Moving on to large organizations, Table 4 indicates that decision-making autonomy (AUT) is positively related to all PMM practices with a mean score ≥ 7. In addition, MOT, CLI and SAT are positively related to six PMM practices (see italic values in Table 4 for large organizations). The highest correlation coefficients have been highlighted: organizational climate is strictly related to employee satisfaction (0.935), IC (0.796) and decision-making autonomy (0.705), while MOT is highly related to coordination and teamwork (0.711).
The analysis shows that, across both SMEs and large organizations, the practices most strongly correlated with others do not correspond to those with the highest scores of improvements in the questionnaire data (excluding the OBJ for SMEs).

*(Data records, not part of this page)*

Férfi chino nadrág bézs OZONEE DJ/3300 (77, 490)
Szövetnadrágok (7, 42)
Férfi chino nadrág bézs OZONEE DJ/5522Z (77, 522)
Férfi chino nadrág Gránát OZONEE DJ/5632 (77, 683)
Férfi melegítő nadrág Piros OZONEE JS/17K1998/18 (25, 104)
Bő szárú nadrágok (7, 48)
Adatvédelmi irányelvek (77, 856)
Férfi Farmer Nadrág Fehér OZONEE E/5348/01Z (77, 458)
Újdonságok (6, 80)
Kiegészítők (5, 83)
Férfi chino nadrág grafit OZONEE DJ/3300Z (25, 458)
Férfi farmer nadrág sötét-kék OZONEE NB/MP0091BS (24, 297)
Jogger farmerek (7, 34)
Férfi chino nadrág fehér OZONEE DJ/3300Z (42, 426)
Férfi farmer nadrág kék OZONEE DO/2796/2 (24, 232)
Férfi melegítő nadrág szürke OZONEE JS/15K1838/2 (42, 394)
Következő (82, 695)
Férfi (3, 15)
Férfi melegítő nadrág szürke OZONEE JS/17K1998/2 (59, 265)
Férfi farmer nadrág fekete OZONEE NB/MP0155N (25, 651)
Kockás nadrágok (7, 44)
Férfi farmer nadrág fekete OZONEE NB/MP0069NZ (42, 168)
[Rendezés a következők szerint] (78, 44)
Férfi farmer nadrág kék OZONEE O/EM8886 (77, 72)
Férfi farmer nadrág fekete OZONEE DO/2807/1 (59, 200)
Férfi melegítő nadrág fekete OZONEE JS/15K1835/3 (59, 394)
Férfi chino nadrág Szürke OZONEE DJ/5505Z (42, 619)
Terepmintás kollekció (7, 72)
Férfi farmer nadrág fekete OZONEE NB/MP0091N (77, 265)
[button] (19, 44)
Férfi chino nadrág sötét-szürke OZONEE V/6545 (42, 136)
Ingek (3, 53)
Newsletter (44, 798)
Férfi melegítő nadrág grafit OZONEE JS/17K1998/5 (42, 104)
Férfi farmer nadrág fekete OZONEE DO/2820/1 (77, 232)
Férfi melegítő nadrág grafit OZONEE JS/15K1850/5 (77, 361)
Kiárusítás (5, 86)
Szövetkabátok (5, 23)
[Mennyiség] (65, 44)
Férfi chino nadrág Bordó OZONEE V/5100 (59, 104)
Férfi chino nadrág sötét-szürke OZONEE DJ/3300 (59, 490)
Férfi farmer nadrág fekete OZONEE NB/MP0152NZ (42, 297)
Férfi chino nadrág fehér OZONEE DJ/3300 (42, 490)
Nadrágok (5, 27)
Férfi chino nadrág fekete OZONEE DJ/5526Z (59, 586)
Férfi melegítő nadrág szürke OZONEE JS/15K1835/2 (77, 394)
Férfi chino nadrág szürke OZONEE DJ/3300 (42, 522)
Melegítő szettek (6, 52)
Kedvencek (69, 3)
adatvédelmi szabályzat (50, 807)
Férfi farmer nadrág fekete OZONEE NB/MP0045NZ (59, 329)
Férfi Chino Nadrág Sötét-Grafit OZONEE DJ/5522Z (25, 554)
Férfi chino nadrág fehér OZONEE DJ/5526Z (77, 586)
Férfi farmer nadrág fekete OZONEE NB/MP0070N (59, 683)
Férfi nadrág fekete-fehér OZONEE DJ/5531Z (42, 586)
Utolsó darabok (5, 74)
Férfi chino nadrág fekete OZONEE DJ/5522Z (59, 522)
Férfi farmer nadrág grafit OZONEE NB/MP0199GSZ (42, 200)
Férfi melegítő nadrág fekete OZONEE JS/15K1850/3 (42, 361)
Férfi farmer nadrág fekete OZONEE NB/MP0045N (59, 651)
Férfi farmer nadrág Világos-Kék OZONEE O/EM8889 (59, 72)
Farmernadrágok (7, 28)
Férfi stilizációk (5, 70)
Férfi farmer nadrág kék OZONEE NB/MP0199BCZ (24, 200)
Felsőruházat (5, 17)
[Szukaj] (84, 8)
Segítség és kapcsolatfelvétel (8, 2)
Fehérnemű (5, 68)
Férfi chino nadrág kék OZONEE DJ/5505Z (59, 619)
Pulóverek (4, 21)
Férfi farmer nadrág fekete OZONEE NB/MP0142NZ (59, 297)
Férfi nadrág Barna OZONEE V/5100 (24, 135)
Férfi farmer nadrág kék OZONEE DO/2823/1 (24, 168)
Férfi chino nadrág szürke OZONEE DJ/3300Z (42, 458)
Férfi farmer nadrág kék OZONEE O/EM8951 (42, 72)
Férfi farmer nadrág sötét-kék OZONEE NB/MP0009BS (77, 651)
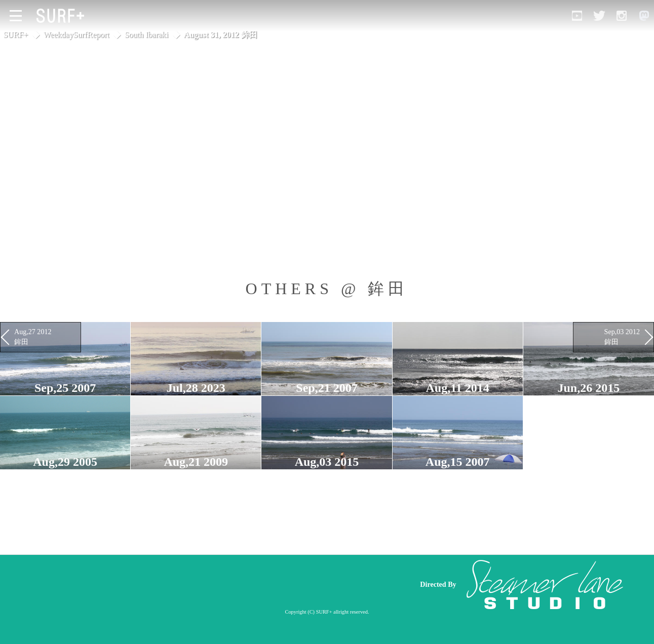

This is specifically related to the objective of the coaching intervention; most of them focused on EMP, IC or coordination and teamworking. However, their positive relationship with the other improved practices also contributed to their improvement. For instance, in SMEs an improvement in empowerment, coordination and teamworking and MOT is related to an increase in employee satisfaction. In large organizations, an improvement in empowerment, coordination and teamworking and IC is positively related to an increase in decision-making autonomy.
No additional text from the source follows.